80 anni Dalla e Battisti, due geni vicini e distanti
Quelle poche ore che dividono la nascita di Lucio Dalla e Lucio Battisti, il 4 e il 5 marzo del 1943, a guardarle oggi, finiscono per diventare la prima traccia di una distanza siderale che divide la vita e la carriera di due geni della musica italiana.
Alla fine è un episodio raccontato da Dalla a offrire l’immagine definitiva di questa distanza: nel 1984 i due si incontrarono in un ristorante.
L’autore di “Com’è profondo il mare” era nel pieno della sua carriera, Battisti aveva già di fatto chiuso la sua vita pubblica. Dalla parlò di un tour insieme, che avrebbe dovuto chiamarsi “I due Lucio” e di un eventuale album: “Lui ascoltava senza darmi importanza – raccontò -. Poi finì di mangiare, si pulì la bocca e disse che non si poteva fare, che si sentiva molto cambiato e che si stava muovendo in tutt’altra ricerca musicale”.
Dalla era un entertainer dell’esistenza, un uomo animato da una religiosità profonda che viveva in pubblico: ha trasformato la sua data di nascita in un capolavoro musicale, la sua curiosità era insaziabile, trovava sempre il modo di cambiare senza perdere il contatto con il pubblico, divideva il palco con i colleghi, usava benissimo la televisione e i media, amava l’arte e ha sperimentato anche forme musicali vicine all’opera.
E’ morto all’improvviso, il primo marzo a un passo dai 70 anni, nella camera di un albergo dopo un concerto al festival Jazz di Montreux.
Battisti ha smesso di fare tour nel 1970: ha chiuso i ponti con la televisione il 23 aprile 1972 con il duetto con Mina, una delle performance musicali più importanti della storia della tv, pochi mesi dopo ha dato l’addio alla radio e nel 1979 ha concesso la sua ultima intervista.
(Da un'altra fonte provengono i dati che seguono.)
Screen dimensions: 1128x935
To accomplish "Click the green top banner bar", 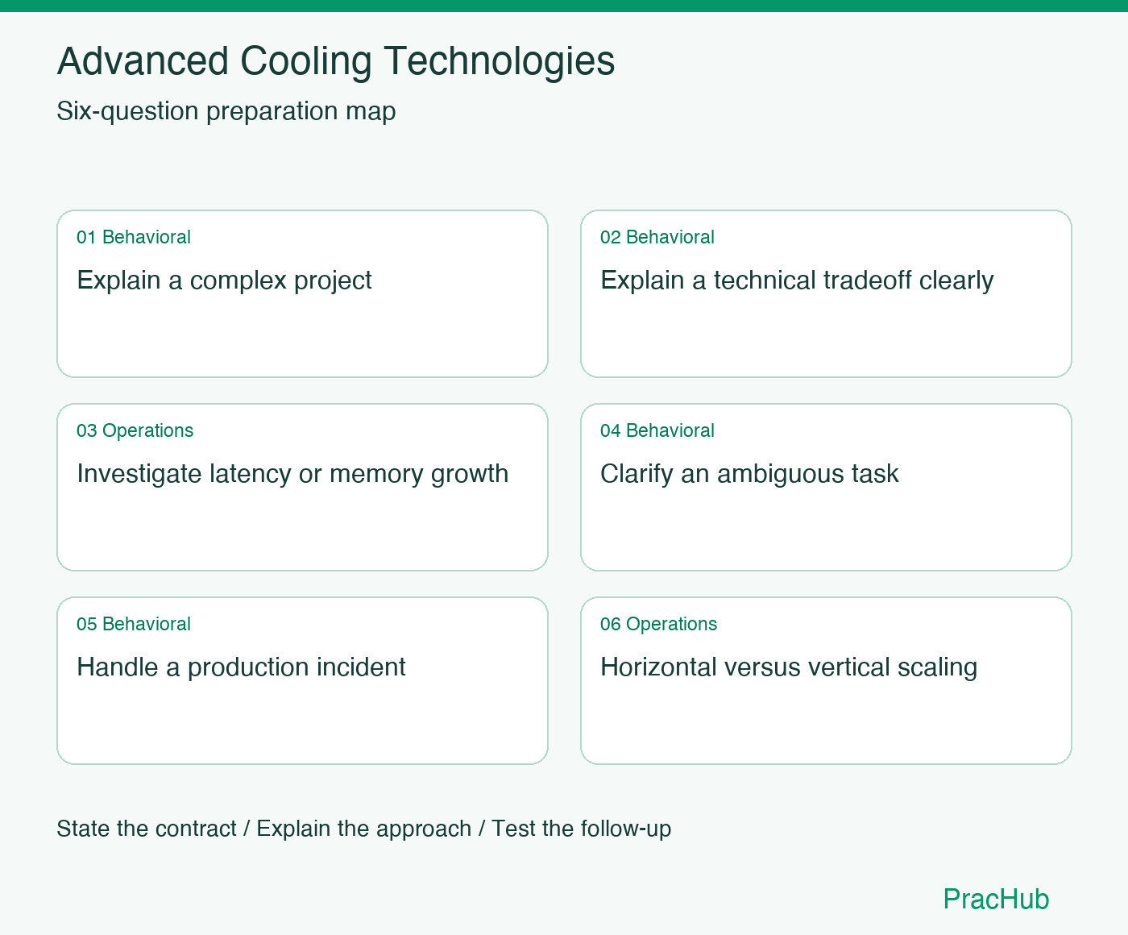I will (x=564, y=6).
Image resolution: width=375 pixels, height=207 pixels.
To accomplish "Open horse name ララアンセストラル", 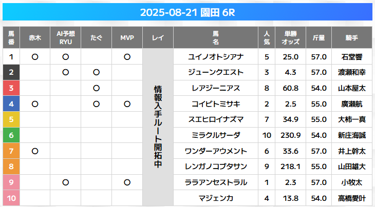I will pos(216,182).
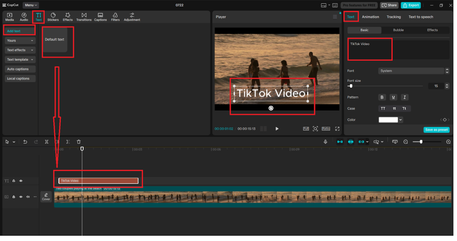
Task: Click the Undo arrow in timeline toolbar
Action: pos(25,142)
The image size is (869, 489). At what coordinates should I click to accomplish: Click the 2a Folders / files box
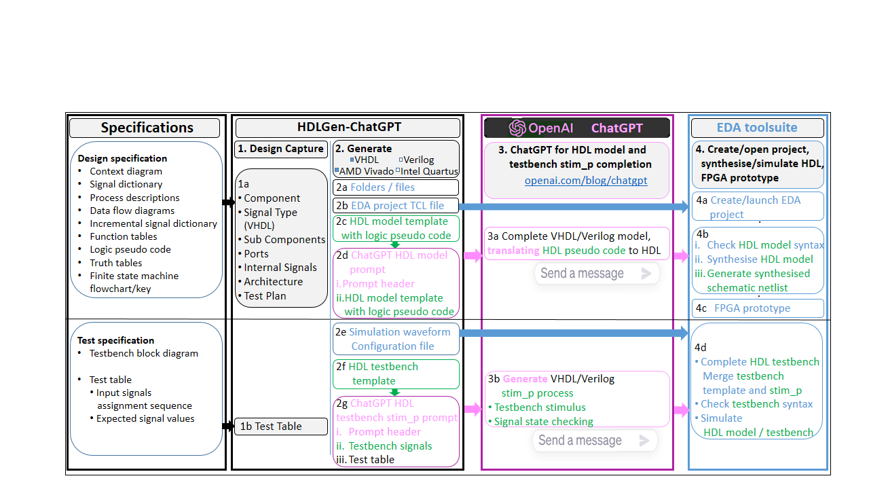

Di fatto è fuggito dalla fama e dal successo ottenuti grazie al lungo sodalizio con Mogol che, se guardato con attenzione, è sempre stato caratterizzato da una tensione a superare le convenzioni, spaziando tra i generi.
Quando è morto a 55 anni per una malattia di cui non si conoscono i dettagli, era una sorta di Pynchon della canzone italiana, un recluso volontario che aveva passato buona parte della sua vita a litigare con la stampa e pubblicava dischi sempre più immersi in un’elettronica dilatata.